■ Görev tanımı
Aşağıdaki belge bölümüne dayanarak şu soruları yanıtlayın:
1. Bose, Almanya'dan Japonya'ya hangi güzergâhla ulaştırıldı?
2. Almanya, Lenin'in Rusya'ya dönmesinin 1. Paylaşım Savaşı'nda Rusya üzerinde nasıl bir sonuç doğuracağını hesaplıyordu?
3. Almanya ve Japonya, 2. Paylaşım Savaşı'nda Bose'yi hangi rolde değerlendiriyordu?

■ Belge bölümü
Hindistana dönersek, Japonya, aynı formülle, Boseyi, savaş sırasında bulunduğu Almanyadan denizaltıyla Japonyaya getirtmiştir. Bose, bir Alman denizaltısıyla Ümit Burnuna getirilmiş, buradan Japon denizaltısına aktarılarak Japonyaya ulaştırılmıştır. Durum bir yönüyle, Leninin sürgündeyken Çarlık Rusyasına dönmesi için Almanyanın izin vermesine ve yardımcı olmasına benzemektedir. Almanyanın, Leninin Rusyaya dönmesinin doğal bir sonucu olarak, 1. Paylaşım Savaşında Rusyanın iç karışıklıklar nedeniyle gücünü yitireceği hesabını yapması gibi; Almanya ve Japonya da, Boseyi, 2. Paylaşım Savaşında, İngilterenin Hindistan üzerindeki hesaplarını bozacak baş oyuncu olarak değerlendiriyorlardı.

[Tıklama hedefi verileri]
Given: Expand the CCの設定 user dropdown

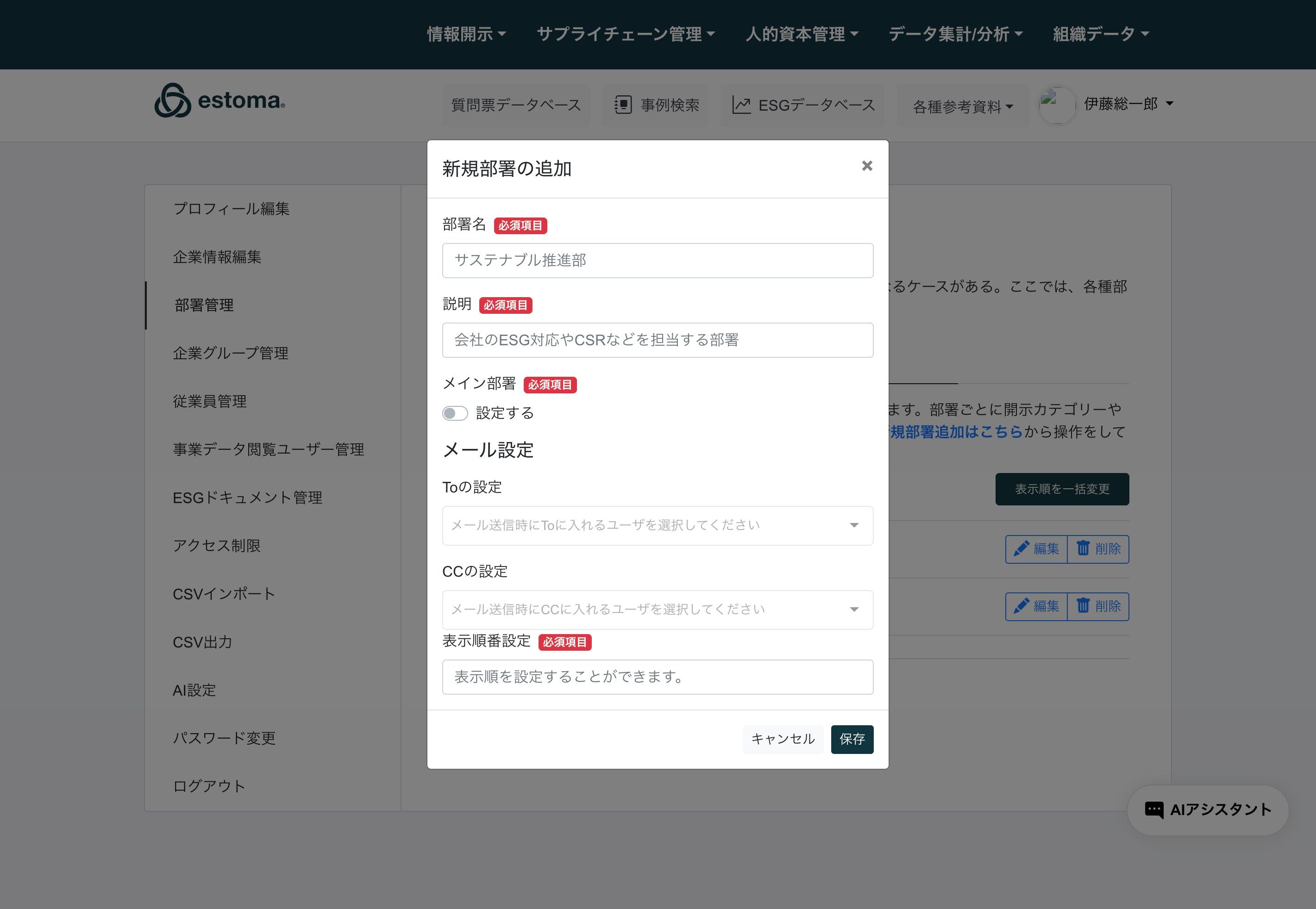Looking at the screenshot, I should click(658, 610).
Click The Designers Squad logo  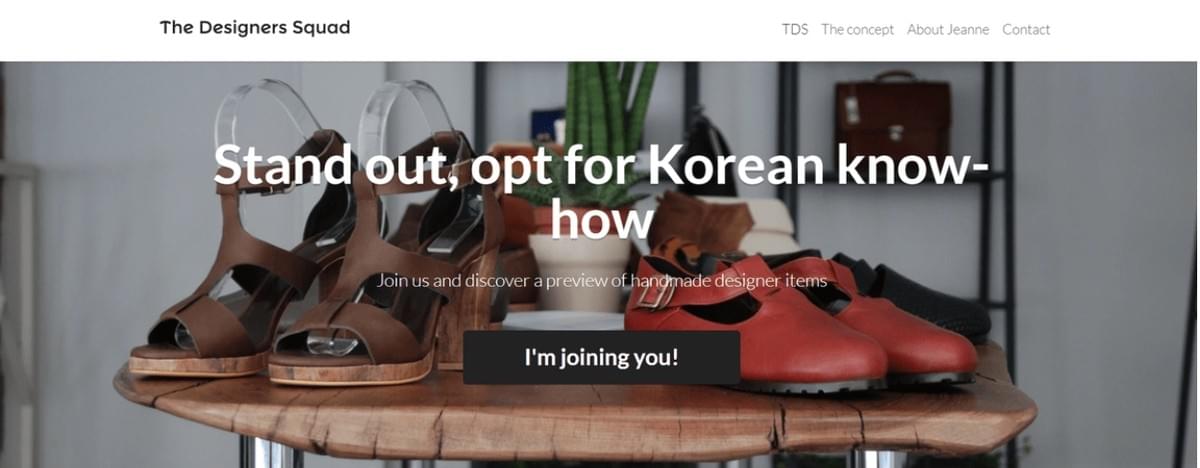[x=255, y=28]
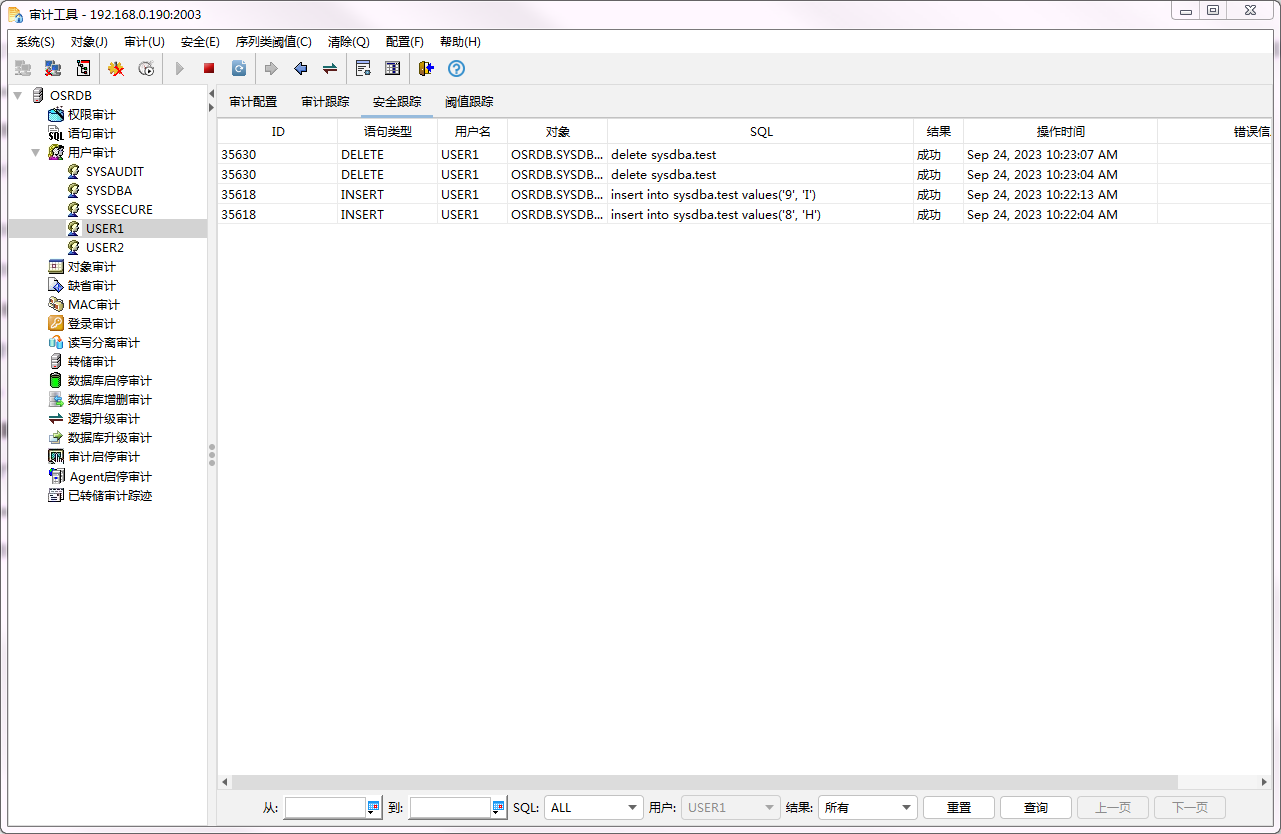Open the 审计(U) menu
This screenshot has width=1281, height=834.
(x=144, y=42)
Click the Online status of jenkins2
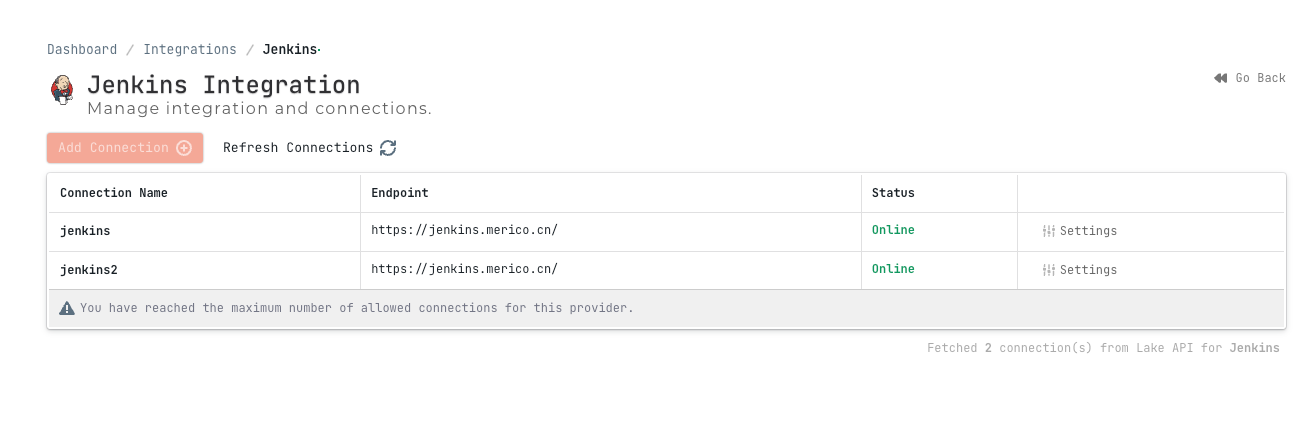This screenshot has height=447, width=1310. [x=893, y=269]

■ Alıştırma çıktısı
1. Bose önce bir Alman denizaltısıyla Ümit Burnu'na getirildi, orada bir Japon denizaltısına aktarılarak Japonya'ya ulaştırıldı.
2. Almanya, Rusya'nın iç karışıklıklar nedeniyle gücünü yitireceğini hesaplıyordu.
3. İngiltere'nin Hindistan üzerindeki hesaplarını bozacak baş oyuncu olarak değerlendiriyorlardı.